Exercise -> Return the records exactly, from the first line through the "Task: Open reactions with count 17" line.

-- Source information follows --

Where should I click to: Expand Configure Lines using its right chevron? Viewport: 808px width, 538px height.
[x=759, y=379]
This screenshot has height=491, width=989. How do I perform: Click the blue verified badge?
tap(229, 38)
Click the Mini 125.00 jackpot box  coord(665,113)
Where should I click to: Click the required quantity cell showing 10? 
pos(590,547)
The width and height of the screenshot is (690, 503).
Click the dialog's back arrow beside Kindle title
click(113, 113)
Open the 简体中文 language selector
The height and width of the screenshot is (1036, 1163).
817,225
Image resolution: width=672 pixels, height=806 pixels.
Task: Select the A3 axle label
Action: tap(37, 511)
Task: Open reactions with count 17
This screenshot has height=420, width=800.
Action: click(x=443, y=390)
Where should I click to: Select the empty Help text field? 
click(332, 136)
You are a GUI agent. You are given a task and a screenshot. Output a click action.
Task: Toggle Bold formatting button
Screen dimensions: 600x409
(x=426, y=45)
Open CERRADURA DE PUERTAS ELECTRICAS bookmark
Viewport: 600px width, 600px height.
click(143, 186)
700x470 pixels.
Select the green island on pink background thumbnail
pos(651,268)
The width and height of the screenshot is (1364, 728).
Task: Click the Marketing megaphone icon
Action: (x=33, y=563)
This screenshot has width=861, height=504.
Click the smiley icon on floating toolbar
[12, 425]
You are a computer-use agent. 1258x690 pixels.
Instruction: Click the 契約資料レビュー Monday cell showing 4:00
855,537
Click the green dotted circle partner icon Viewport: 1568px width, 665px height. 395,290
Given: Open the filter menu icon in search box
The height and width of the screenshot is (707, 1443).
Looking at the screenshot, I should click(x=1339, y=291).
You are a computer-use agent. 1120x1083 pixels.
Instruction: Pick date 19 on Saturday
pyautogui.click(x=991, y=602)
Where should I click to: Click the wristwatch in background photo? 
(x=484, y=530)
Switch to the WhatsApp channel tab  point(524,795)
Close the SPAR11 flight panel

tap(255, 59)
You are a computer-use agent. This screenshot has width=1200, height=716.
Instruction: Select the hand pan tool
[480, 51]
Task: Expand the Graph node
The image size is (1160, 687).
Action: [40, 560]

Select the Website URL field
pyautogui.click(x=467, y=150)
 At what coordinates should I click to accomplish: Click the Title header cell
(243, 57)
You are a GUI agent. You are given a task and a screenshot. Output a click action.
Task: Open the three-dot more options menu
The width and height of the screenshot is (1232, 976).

-- Source information concluded --

Response to the task ->
Where should I click to: Expand Configure Lines using its right chevron? Viewport: 808px width, 538px height.
[x=759, y=379]
This screenshot has height=491, width=989. How do I perform: Click the blue verified badge?
tap(229, 38)
Click the Mini 125.00 jackpot box  coord(665,113)
Where should I click to: Click the required quantity cell showing 10? 
pos(590,547)
The width and height of the screenshot is (690, 503).
Click the dialog's back arrow beside Kindle title
click(113, 113)
Open the 简体中文 language selector
The height and width of the screenshot is (1036, 1163).
817,225
Image resolution: width=672 pixels, height=806 pixels.
Task: Select the A3 axle label
Action: tap(37, 511)
Task: Open reactions with count 17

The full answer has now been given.